• _ЗАДАНИЕ A_
Повторите дословно часть фрагмента о лагере экспедиции: от слов «Стоило мне снять» до слов «ужасу, стало засасывать.» включительно.
• _ЗАДАНИЕ B_
Объясните по фрагменту о лагере экспедиции, почему Вуди считал маловероятным, что крупные животные наткнутся на палатку.

• _ВЫБРАННЫЙ ОТРЫВОК_
>>
Глава 16
Не могу пошевелить ногами, меня засасывает
С наступлением вечера я пробрался в свою палатку, радуясь тому, что нахожусь на твердой земле, а не в этом чертовом гамаке. Дождь барабанил по крыше, а я читал в свете фонарика книгу Джона Ллойда Стефенса, выпущенную издательством «Довер пабликейшнс». Несмотря на дождь, змей, грязь и насекомых, я испытывал воодушевление – не только потому, что мы нашли потерянный город, но и из-за первобытно-дикого совершенства долины. Я был во многих нетронутых человеком местах, но в таком девственном – еще никогда. Враждебность среды лишь усиливала осознание того, что мы первыми разведаем и откроем миру эти края.
Я проснулся в пять часов от обезьяньего рева, перекрывавшего дробь дождя. Утро было таким темным, что рассвет, казалось, еще не наступил. Лес был погружен в сумерки, окутан туманом. Крис уже поднялся и, как обычно, испытывал нетерпение, граничившее с исступлением, – так ему хотелось продолжить работу. Лагерная кухня и место сбора уже были частично обустроены. Мы расселись под синим брезентом, за раскладными пластмассовыми столиками. На одной плитке закипала вода для еды, на другой стоял чайник для кофе, который наконец привезли в лагерь. Дождь превращал лесную подстилку в скользкую грязь, толщина которой, казалось, росла с каждым часом. Вода собиралась в углублениях в брезенте, и ее время от времени приходилось сгонять на землю шестами.
Во время завтрака несколько человек сообщили, что посреди ночи слышали шаги ягуара по периметру лагеря: хищники рычали и урчали. Вуди успокоил нас – мол, ягуары почти никогда не нападают на людей, – но я не очень-то верил ему, помня случай с Брюсом Хейнике. Другие беспокоились, что крупные животные, которых они слышали, могут наткнуться на палатку. Однако Вуди сказал, что это маловероятно, поскольку ночные животные хорошо видят в темноте.
– Есть еще четыре площади, на которые я хочу взглянуть, – сказал Крис, глотая кофе. – Выше по реке есть странная Г-образная насыпь. Хочу понять, что это такое. Работы много. Давайте начнем.
Я облачился в дождевик, но с неба лило так, что вода стала проникать под него, к тому же в нем было жарко, и я вспотел. Я обратил внимание, что никто из команды Вуди не надел дождевиков: они занимались своими делами, промокнув до нитки и сохраняя веселый вид.
– Снимите его, – сказал мне Вуди. – Лучше отказаться от этого раз и навсегда. Поверьте мне: когда вы промокнете, вам будет вполне удобно.
Стоило мне снять плащ, как я тут же промок… и обнаружил, что Вуди прав.
После завтрака члены экспедиции в полном составе собрались на берегу реки, под непрекращающимся дождем и отправились во второй поход. Стив Элкинс, несмотря на больную ногу, присоединился к нам, опираясь на синюю инвалидную трость. Пришли и Алисия Гонзалес с Анной Коэн. Мы перебрались на другой берег и пошли по дороге, расчищенной вчера. Добравшись до второго заиленного канала, Алисия попыталась перейти на другую сторону, но застряла, и ее, к нашему ужасу, стало засасывать.
<<
• _ИСХОДНЫЕ ДАННЫЕ_
>>
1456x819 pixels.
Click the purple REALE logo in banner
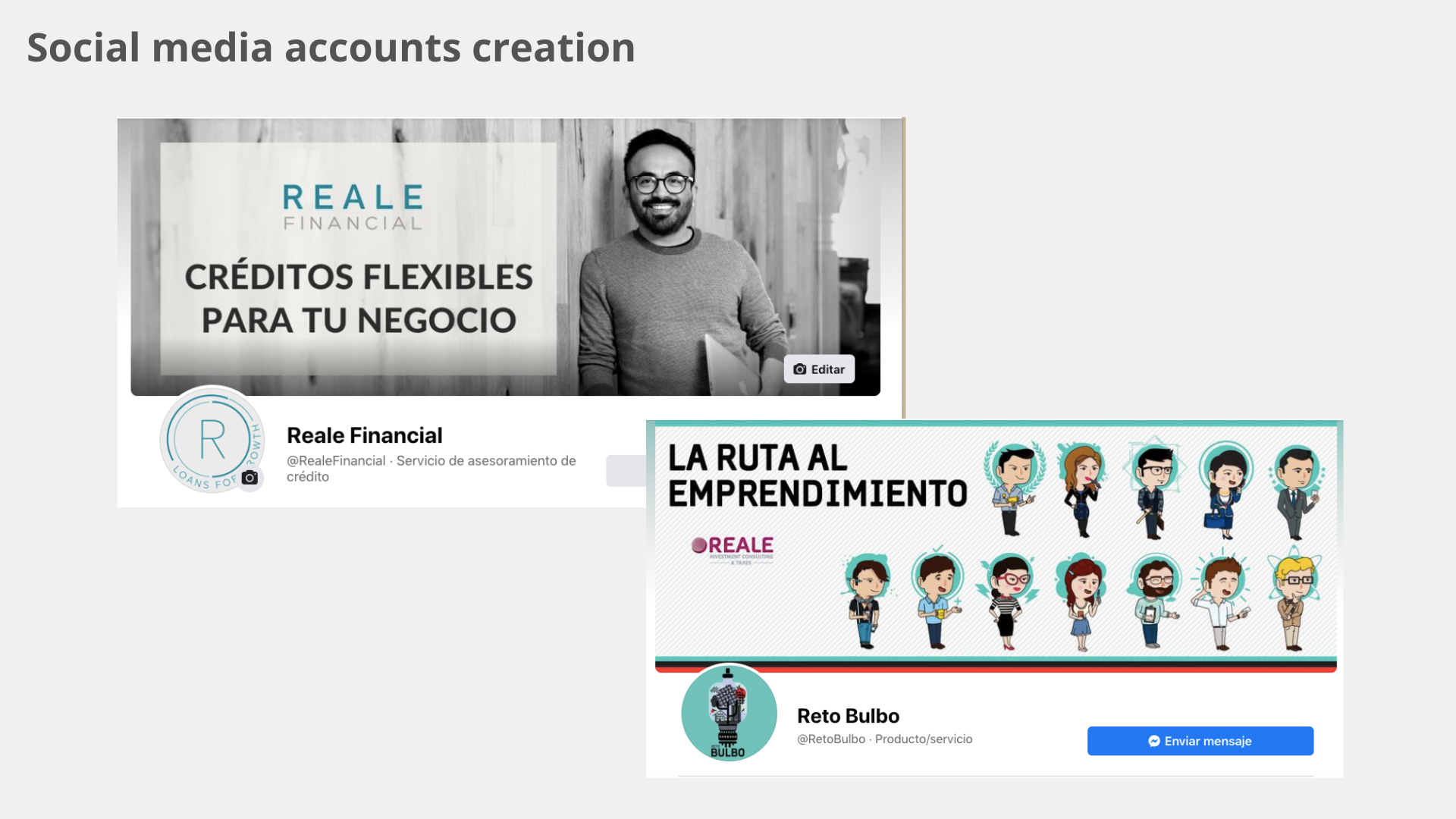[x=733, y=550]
<<
• _ВАШ ОТВЕТ A_
Стоило мне снять плащ, как я тут же промок… и обнаружил, что Вуди прав.
После завтрака члены экспедиции в полном составе собрались на берегу реки, под непрекращающимся дождем и отправились во второй поход. Стив Элкинс, несмотря на больную ногу, присоединился к нам, опираясь на синюю инвалидную трость. Пришли и Алисия Гонзалес с Анной Коэн. Мы перебрались на другой берег и пошли по дороге, расчищенной вчера. Добравшись до второго заиленного канала, Алисия попыталась перейти на другую сторону, но застряла, и ее, к нашему ужасу, стало засасывать.

• _ВАШ ОТВЕТ B_
Вуди считал это маловероятным, поскольку ночные животные хорошо видят в темноте.